The "CBAs" of some projects have not been accepted as legitimate CBAs by advocates of the community benefits movement. For example, the "CBA" for the new Yankee Stadium has not been considered to be a "true" CBA because it was negotiated by elected officials, not community groups. The agreement did include significant community benefits such as $28,000,000 in grants and free tickets for local organizations. However, the CBA has not been smoothly implemented. In 2009, the former administer the community fund sued the Yankees' community charity, claiming that the fund had been mismanaged.

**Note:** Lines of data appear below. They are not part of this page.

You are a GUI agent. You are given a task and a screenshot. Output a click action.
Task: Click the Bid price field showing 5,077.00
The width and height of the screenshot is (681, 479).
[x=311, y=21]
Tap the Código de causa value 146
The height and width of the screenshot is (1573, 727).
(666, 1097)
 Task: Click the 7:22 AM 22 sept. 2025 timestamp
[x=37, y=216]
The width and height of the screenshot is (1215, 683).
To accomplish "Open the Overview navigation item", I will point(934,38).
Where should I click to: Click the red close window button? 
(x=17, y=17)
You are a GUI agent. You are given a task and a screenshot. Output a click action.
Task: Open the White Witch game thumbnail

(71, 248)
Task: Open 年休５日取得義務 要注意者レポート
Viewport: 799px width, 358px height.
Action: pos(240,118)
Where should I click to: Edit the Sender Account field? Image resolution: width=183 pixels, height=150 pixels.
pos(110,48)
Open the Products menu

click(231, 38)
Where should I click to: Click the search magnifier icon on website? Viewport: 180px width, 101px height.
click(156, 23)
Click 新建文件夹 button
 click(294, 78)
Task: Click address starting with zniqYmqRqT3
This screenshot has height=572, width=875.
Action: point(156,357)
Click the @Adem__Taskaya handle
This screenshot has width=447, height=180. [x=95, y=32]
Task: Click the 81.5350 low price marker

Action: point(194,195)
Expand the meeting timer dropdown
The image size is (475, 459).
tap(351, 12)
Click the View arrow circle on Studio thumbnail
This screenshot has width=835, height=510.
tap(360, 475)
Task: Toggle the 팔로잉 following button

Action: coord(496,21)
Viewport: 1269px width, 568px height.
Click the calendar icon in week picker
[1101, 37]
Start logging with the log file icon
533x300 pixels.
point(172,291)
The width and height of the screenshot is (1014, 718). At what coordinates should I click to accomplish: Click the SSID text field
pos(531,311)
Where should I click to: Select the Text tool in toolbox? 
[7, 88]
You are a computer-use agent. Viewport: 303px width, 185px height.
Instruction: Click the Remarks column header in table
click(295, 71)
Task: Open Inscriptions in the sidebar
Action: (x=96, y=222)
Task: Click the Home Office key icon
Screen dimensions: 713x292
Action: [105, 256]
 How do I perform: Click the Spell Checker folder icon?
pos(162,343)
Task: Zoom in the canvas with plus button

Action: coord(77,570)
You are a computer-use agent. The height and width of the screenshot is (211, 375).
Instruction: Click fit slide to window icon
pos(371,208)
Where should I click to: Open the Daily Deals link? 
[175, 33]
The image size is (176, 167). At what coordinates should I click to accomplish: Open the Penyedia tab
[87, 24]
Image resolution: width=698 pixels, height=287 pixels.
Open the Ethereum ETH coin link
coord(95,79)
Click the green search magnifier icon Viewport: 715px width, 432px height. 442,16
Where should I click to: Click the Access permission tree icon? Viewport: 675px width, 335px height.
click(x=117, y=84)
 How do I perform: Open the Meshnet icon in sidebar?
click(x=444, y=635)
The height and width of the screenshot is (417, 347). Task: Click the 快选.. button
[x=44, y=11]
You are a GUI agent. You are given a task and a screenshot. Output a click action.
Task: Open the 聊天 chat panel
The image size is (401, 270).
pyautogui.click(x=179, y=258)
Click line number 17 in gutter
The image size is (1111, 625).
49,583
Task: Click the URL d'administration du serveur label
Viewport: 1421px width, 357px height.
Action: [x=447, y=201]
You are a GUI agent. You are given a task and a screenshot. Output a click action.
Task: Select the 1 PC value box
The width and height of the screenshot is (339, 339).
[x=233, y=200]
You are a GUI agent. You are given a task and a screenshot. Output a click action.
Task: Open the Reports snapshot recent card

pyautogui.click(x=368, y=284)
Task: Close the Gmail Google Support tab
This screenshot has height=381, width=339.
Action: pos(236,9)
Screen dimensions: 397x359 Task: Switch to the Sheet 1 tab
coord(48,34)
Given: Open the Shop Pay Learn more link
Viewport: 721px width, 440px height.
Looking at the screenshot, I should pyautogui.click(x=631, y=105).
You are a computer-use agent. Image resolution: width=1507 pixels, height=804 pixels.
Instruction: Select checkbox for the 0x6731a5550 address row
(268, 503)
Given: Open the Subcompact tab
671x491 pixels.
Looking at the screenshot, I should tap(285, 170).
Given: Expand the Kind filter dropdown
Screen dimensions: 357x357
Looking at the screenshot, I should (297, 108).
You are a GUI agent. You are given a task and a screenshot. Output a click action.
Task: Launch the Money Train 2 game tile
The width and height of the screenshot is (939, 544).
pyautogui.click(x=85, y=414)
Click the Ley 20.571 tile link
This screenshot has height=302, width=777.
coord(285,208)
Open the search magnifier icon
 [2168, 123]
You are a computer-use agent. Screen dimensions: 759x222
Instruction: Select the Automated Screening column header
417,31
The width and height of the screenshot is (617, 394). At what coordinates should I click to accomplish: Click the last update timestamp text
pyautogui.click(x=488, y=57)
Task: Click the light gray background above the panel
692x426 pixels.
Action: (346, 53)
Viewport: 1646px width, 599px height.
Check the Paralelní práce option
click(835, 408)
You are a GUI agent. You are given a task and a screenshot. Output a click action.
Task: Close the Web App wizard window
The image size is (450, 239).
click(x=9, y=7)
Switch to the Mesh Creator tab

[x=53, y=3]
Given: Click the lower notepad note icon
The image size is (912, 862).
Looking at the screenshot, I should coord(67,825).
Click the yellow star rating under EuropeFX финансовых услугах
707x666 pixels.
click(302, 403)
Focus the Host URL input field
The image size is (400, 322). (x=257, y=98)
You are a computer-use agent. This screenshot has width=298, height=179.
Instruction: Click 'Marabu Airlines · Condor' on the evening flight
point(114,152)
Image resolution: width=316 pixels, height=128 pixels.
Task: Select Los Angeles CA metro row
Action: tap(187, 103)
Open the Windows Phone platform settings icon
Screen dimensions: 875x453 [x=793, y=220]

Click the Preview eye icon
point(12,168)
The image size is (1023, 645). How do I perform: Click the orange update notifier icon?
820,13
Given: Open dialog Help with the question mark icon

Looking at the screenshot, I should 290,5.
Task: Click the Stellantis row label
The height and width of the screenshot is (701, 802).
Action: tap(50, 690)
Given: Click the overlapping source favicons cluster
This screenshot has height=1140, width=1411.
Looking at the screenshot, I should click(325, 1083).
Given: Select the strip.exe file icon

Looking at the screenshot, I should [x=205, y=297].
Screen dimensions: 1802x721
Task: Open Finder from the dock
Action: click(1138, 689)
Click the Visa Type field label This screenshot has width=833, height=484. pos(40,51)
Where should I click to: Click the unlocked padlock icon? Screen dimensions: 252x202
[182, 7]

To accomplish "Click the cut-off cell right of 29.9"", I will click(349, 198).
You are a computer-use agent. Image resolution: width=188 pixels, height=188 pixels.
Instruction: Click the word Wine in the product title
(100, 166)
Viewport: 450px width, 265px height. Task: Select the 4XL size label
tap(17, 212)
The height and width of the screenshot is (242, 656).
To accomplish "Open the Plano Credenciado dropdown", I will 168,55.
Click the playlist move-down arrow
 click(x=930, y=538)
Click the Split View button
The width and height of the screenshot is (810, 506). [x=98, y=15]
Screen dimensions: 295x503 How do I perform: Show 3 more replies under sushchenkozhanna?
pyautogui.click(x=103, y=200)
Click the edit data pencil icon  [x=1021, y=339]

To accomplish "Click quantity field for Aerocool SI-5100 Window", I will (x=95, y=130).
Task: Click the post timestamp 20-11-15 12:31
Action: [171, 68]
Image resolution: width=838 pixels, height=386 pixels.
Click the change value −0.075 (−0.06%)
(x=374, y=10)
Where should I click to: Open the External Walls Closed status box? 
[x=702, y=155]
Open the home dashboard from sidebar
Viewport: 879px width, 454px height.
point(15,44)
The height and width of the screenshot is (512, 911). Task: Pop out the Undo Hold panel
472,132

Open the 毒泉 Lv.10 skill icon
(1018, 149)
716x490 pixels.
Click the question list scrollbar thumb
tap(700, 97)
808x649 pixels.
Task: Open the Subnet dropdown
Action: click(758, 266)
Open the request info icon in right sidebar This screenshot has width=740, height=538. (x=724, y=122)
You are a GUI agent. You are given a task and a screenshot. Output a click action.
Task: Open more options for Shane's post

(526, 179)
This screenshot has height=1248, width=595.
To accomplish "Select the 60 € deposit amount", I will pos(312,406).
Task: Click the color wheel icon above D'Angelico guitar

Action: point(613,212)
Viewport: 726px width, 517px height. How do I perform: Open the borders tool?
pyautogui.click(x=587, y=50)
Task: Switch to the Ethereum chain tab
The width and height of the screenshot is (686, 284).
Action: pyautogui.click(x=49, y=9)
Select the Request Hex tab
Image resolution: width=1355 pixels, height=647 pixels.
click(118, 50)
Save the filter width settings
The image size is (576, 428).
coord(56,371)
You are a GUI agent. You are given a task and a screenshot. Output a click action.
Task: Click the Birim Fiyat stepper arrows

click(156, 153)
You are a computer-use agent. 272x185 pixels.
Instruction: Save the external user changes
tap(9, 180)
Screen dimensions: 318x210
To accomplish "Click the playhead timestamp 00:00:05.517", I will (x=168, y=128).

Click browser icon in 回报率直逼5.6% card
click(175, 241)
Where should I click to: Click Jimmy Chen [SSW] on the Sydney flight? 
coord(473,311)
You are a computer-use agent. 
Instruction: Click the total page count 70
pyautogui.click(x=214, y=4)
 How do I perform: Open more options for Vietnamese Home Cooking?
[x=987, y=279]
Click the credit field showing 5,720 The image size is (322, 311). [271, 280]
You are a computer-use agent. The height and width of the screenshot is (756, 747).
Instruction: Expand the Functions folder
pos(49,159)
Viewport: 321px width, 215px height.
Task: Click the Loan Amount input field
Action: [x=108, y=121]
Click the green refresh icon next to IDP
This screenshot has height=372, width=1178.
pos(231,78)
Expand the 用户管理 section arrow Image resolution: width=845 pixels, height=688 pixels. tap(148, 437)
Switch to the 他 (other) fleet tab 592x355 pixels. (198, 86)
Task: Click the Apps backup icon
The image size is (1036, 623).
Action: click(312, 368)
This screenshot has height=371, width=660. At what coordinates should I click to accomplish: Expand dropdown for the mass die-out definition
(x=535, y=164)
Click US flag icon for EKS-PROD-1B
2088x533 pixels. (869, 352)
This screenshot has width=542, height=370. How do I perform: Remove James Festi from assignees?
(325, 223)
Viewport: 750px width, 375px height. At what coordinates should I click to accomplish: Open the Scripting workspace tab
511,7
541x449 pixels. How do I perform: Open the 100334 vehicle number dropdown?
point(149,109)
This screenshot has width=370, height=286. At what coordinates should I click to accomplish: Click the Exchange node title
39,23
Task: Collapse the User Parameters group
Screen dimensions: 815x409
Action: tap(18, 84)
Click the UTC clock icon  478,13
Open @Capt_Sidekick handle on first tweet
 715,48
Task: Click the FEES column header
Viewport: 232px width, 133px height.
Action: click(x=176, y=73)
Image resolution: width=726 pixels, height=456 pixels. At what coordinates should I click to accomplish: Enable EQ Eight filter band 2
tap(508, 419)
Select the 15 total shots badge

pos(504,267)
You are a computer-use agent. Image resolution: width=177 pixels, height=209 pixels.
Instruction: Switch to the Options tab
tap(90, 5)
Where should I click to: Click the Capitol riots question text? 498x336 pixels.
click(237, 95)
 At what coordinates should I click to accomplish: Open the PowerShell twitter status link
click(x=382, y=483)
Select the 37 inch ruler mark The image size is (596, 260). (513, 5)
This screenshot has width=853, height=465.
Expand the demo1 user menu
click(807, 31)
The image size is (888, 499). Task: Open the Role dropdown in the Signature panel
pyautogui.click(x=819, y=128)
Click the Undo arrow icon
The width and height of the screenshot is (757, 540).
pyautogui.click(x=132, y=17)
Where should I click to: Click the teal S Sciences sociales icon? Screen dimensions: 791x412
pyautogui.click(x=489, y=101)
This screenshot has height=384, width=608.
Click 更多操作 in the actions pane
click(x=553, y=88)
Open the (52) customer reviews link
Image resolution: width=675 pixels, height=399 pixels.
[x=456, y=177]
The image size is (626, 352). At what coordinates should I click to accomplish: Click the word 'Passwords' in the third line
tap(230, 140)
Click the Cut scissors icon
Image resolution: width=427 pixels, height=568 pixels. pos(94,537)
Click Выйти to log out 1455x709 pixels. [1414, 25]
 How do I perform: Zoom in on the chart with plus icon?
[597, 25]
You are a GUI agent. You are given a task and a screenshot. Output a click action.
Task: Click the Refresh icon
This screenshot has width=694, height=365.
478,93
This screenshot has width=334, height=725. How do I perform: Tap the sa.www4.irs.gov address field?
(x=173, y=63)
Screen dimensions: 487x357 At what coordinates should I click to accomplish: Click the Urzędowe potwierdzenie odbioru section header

In preparation of the 2010 Winter Olympics, the city of Vancouver, British Columbia, Canada, awarded a contract to Millennium Development Corporation to build its 600000 sqft, 600-unit athletes' village on south east False Creek. This development included a CBA with targets to create 100 jobs for locally sourced and trained inner city residents and to procure a targeted $15 million in goods and services from the inner city. It also included a $750,000 legacy fund to train inner city residents. The CBA included investment and support from the Canadian Federal Government, BC Provincial Government, the City of Vancouver and Building Opportunities with Business Inner-City Society Building Opportunities with Business (a community economic development non-profit also known as BOB) these parties collectively are recognized under the Vancouver Agreement. The CBA also received support from Bell, VanCity, the Canadian Housing and Mortgage Corporation and the Vancouver Regional Construction Association. Building Opportunities with Business oversaw the use of the legacy funds, sourced labor and supported the inner city residents with training and aid while the VRCA oversaw the training of residents. Though the Olympic Village was widely criticized for going over budget, in a 2008 report to the City prepared by BOB the creation of 120 jobs with procurement closer to $50 million is cited. The report also admits that tracking the actual economic activity from the development was difficult and that the procurement is not exact. Regardless of the difficulty tracking procurement and the fact that the project went over budget the CBA is widely considered to be a success.